PPar project started as an attempt to device and evaluate develop
This work stems from the existing work in the field of Software Quality. There are numerous software metrics available for judging about source code readability, maintainability, etc. Cyclomatic Complexity (CC) metric [1] probably serves as the most illustrative example. This work is an attempt to develop an analogous set of software metrics, suitable for assessing source code parallelisability.
This tool is implemented as a set of LLVM passes and is based on the work [2], described in paper [3]. First, the tool uses LLVM framework to build Dependence Graph of the Program (PDG). Program Dependence Graph (PDG) consists of the 3 constituent graphs: Data Dependence Graph (DDG) + Memory Dependence Graph (MDG) + Control Dependence Graph (CDG). Detailed descriptions of the graphs can be found in the general dependence analysis theory as in [4] or in the original paper [5]. Then, all these graphs are disassembled into their constituent Strongly Connected Components (SCCs), using algorithm based on 2 depth-first searches as described in [6]. These SCCs are used to decouple loop iterator from the actual workload (called the payload withing the project terminology) of the loop. At the final stage of the workflow, all these constituent components (with all the dependence information, gathered along the way) are used to compute a set of metrics. The intuition behind all these steps is quite simple.
[Software Parallelisability Metrics]
PPar tool uses LLVM framework of compiler components (specifically Instruction class built-in Use-Def chains, Memory Dependence Analysis, Post-dominator tree) to build a Program Dependence Graph (PDG).
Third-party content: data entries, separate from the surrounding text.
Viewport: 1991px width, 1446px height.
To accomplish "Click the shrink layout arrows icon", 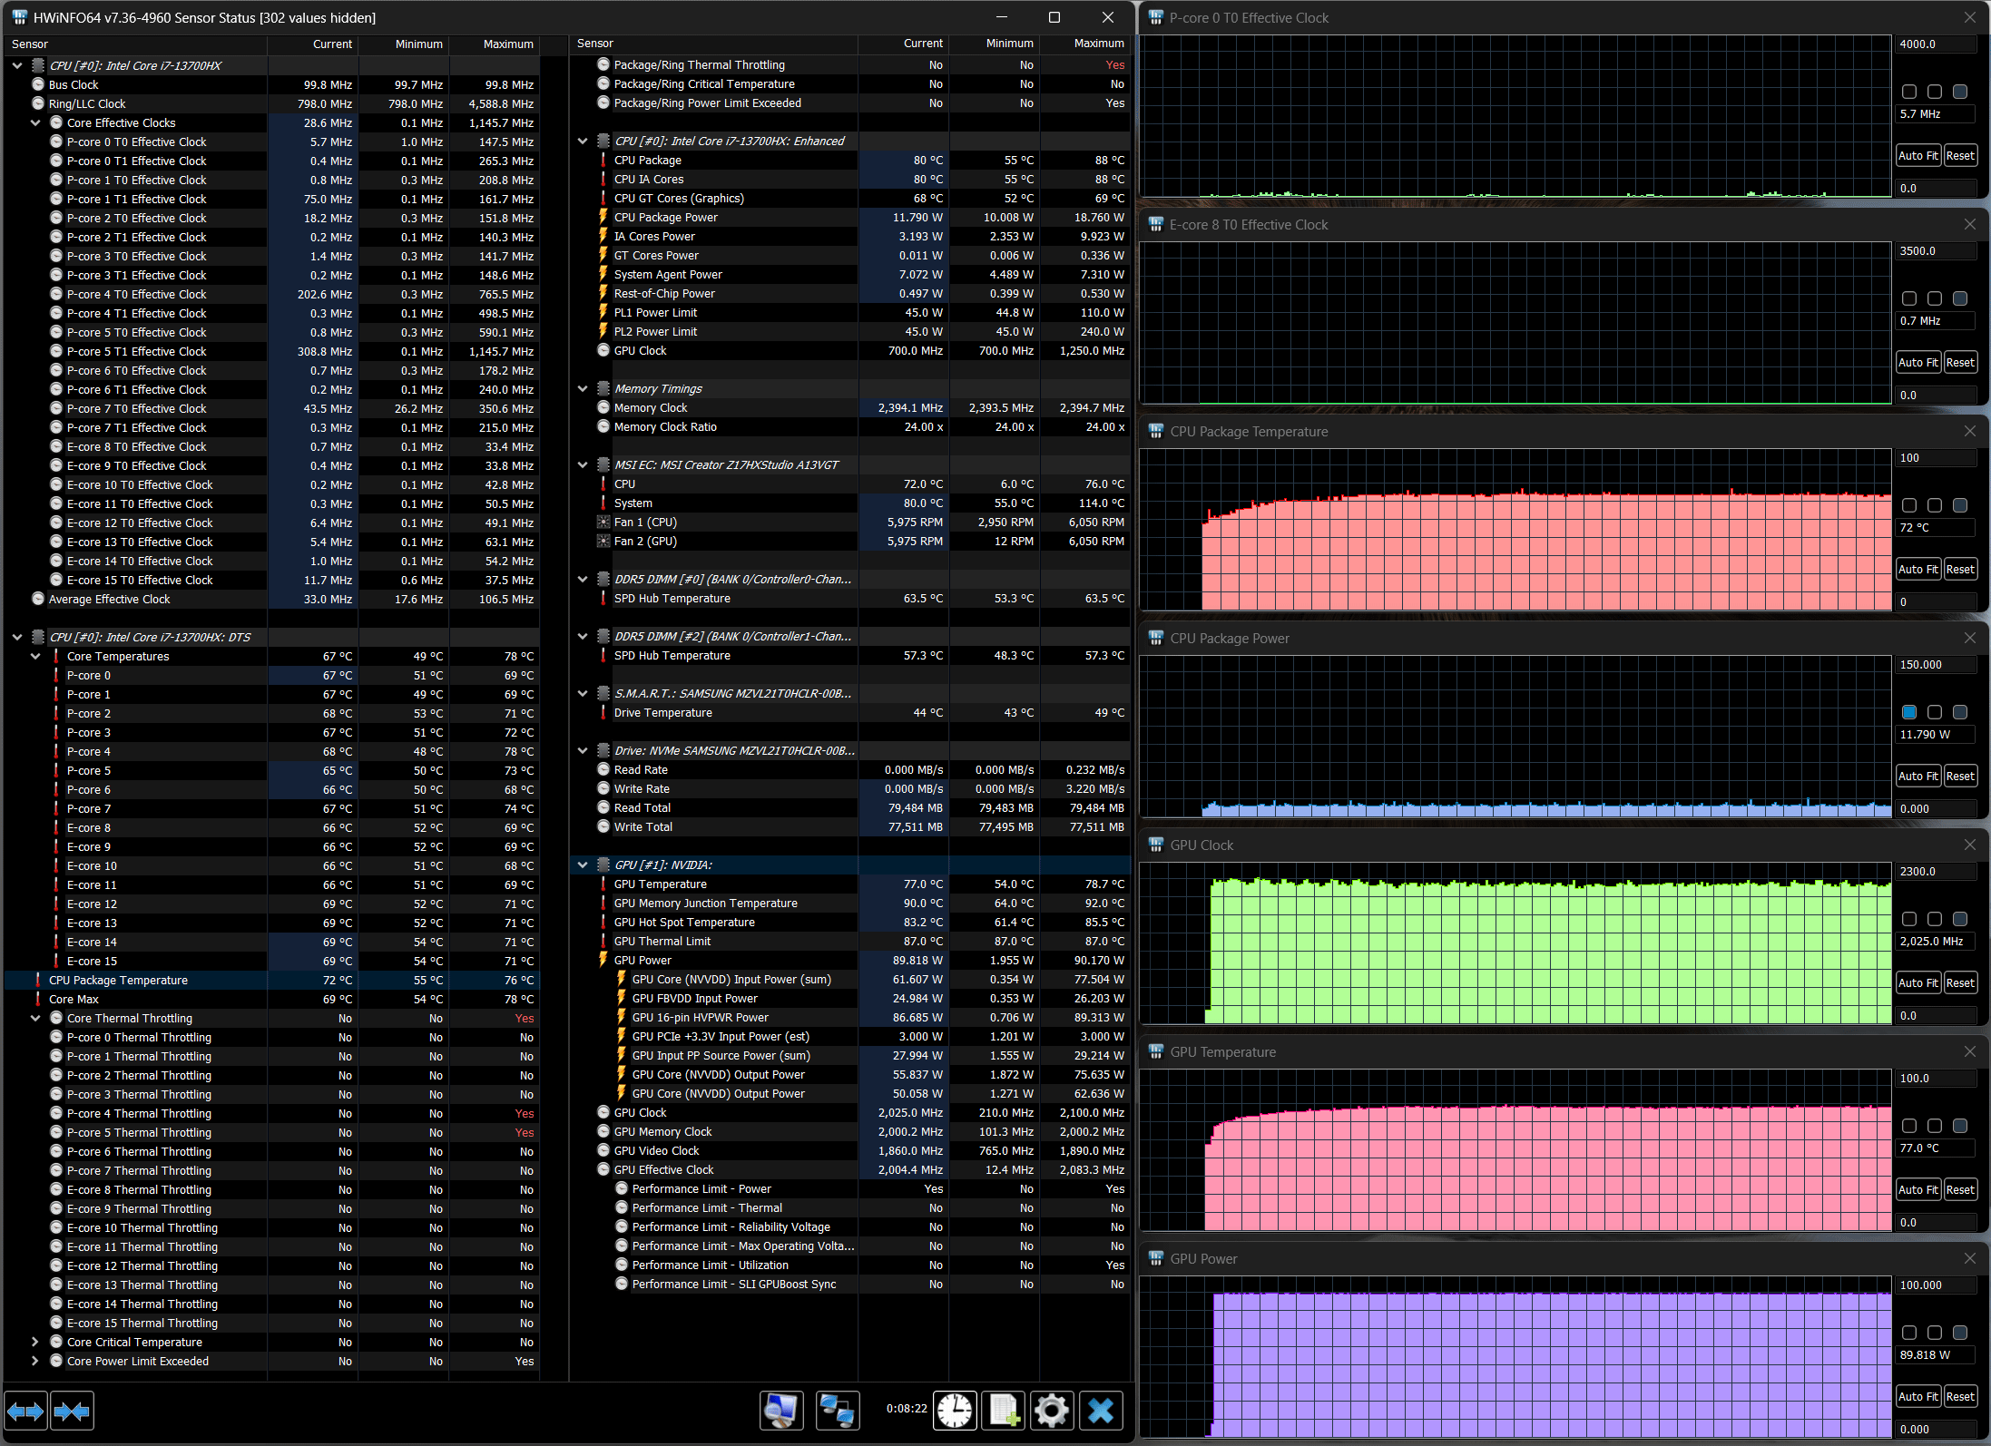I will 72,1411.
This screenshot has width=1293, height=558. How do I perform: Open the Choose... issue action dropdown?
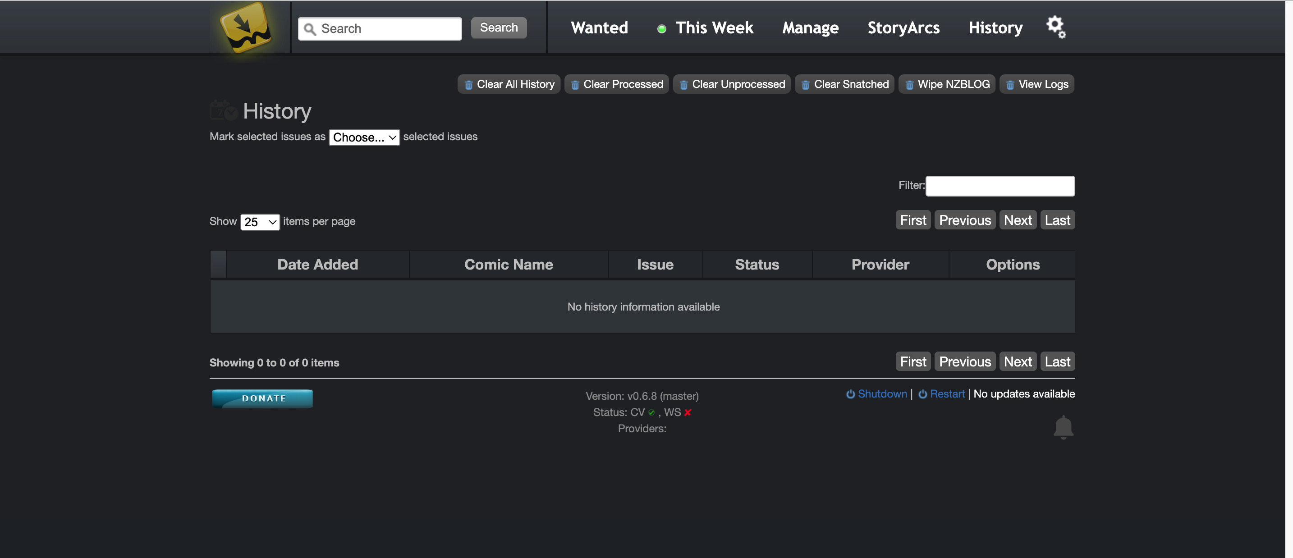pyautogui.click(x=364, y=137)

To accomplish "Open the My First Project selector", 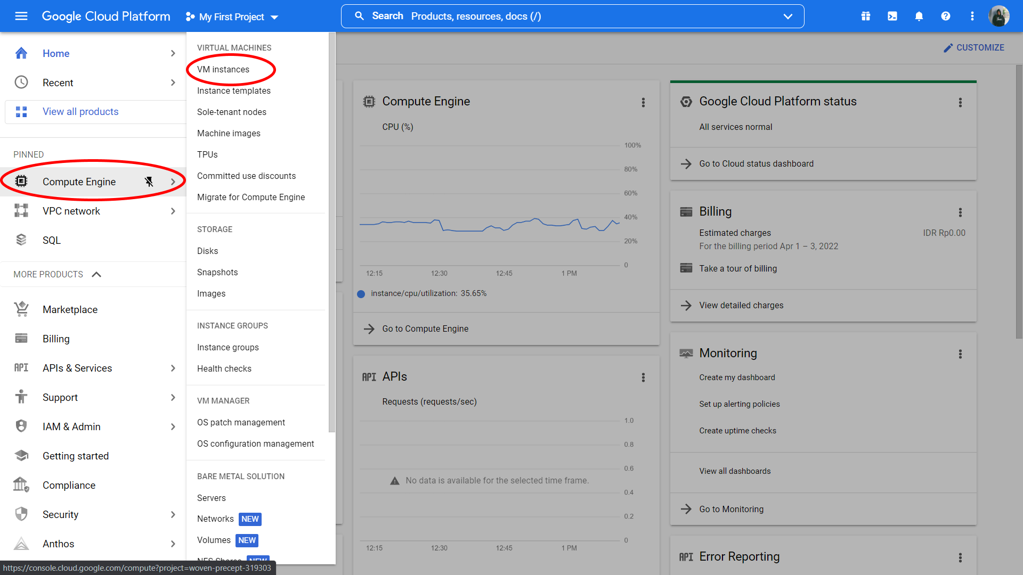I will click(232, 17).
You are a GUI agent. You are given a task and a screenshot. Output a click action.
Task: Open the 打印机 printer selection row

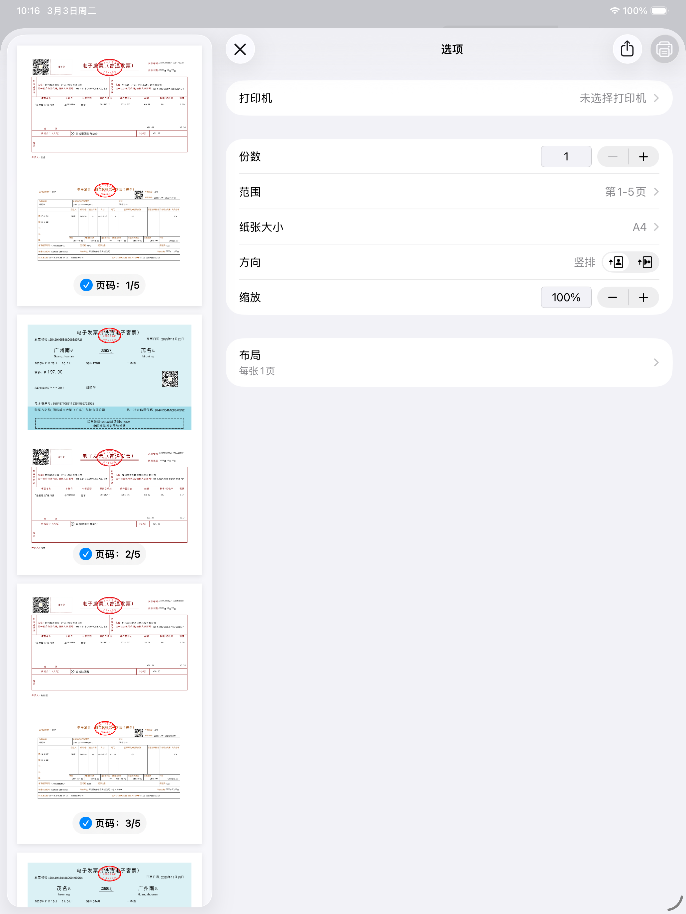[450, 98]
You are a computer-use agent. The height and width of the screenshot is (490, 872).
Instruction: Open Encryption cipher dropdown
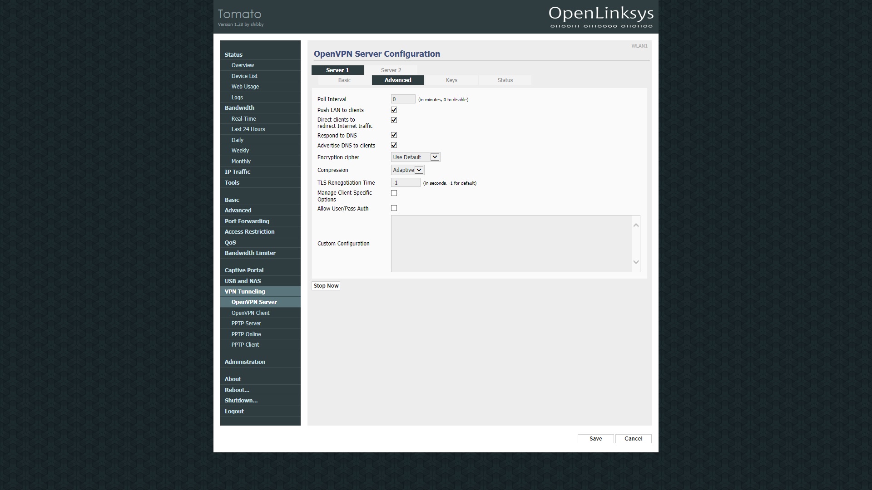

PDG can be built within different scopes. The tool builds PDGs for all functions of the program being analyzed and for every single loop within a function: function PDG and loop PDG correspondingly. PDG consists of all LLVM-IR instructions within the given scope. Edges of the PDG represent different sorts of dependencies between instructions. The edge set of the PDG includes all edges from Data Dependence Graph (DDG), Memory Dependence Graph (MDG) and Control Dependence Graph (CDG). Edges are further classified into True/Read-After-Write(RAW)/Flow, Anti/Write-After-Read(WAR), Output/Write-After-Write(WAW) types of dependencies.
PPar tool decomposition rules:
{} - empty/nothing Function := Loop-Set Scalar-Code Loop-Set := Loop Loop-Set | {} Scalar-Code := Graph-Node-Set Graph-Edge-Set Graph-Node-Set := LLVM-IR-instructions Loop := Iterator Loop-Body Loop-Body := Payload | {} Payload := Critical-SCCs Regular-SCCs |
PDG := DDG + MDG + CDG DDG := All-Nodes Use-Def-Register-Edges MDG := Mem-Nodes Mem-Dependencies CDG := All-Nodes
Mem-Nodes := Mem-Node Mem-Nodes | {} Mem-Node := LLVM-IR-load-instruction LLVM-IR-store-instruction
All-Nodes := Node All-Nodes | {} Node := LLVM-IR-instruction // any LLVM-IR instruction, including loads and stores
[Source code details]
[Technical Requirements and Details]
The tool is developed as LLVM dynamic opt tool plug-in library.
In order to use the tool, you need to have:
- LLVM 6.0
- CMake 3.11
[References]
[1] Thomas J. McCabe. A Complexity Measure. IEEE Transactions on Software Engineering, Vol. SE-2, No.4, December, 1976. [2] https://github.com/compor/icsa-dswp [3] Stanislav Manilov, Christos Vasiladiotis, Björn Franke. Generalized Profile-Guided Iterator Recognition. The University of Edinburgh. CC’18, February 24–25, 2018, Vienna, Austria. [4] Randy Allen Ken Kennedy. Optimizing Compilers for Modern Architectures. A Dependence-based Approach. [5] Jeanne Ferrante, Karl J. Ottenstein, Joe D. Warren. The program dependence graph and its use in optimization. ACM Transactions on Programming Languages and Systems, Vol.9, No.3, July 1987, Pages 319-349. [6] Introduction to Algorithms. 3rd edition. Thomas H. Cormen, Charles E. Leiserson, Ronald L. Rivest, Clifford Stein.